### Your instructions
Print, exactly as written, the line containing "Toggle visibility of 背景 副本 layer" and every line after it, ending with the final line of the data below.

[Stored data entries]
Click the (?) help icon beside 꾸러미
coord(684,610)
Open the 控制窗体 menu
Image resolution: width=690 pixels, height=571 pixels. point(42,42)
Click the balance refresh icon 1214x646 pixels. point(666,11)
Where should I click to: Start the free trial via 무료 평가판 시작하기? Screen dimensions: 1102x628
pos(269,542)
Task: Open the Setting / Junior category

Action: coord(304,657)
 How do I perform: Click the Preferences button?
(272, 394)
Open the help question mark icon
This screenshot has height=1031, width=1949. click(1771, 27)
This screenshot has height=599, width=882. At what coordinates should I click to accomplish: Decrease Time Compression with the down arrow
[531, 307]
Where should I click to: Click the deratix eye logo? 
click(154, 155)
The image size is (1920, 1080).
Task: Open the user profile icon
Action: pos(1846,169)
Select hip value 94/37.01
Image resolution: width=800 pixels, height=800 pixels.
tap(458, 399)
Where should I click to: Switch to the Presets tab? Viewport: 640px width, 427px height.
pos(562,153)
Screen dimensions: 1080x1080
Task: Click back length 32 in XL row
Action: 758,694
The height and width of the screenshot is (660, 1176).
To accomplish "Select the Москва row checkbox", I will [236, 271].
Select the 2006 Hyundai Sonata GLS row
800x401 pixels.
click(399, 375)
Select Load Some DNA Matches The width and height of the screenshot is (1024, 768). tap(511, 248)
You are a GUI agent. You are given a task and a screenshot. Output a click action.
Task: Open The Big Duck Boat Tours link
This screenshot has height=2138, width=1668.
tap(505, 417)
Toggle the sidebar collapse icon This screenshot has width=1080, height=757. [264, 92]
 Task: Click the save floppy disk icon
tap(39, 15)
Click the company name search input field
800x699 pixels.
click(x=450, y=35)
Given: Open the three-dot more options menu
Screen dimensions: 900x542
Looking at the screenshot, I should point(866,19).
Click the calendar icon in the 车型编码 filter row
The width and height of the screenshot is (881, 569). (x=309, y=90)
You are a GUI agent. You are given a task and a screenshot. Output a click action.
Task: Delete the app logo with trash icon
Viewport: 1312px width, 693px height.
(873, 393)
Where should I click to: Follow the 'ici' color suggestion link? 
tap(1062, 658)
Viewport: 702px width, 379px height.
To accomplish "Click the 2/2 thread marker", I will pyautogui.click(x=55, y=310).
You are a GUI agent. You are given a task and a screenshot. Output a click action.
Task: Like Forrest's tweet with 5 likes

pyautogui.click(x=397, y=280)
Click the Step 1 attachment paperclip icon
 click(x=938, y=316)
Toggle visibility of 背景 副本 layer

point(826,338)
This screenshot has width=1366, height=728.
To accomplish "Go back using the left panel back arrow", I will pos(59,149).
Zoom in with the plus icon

### Task answer
Toggle visibility of 背景 副本 layer

point(826,338)
This screenshot has width=1366, height=728.
To accomplish "Go back using the left panel back arrow", I will pos(59,149).
Zoom in with the plus icon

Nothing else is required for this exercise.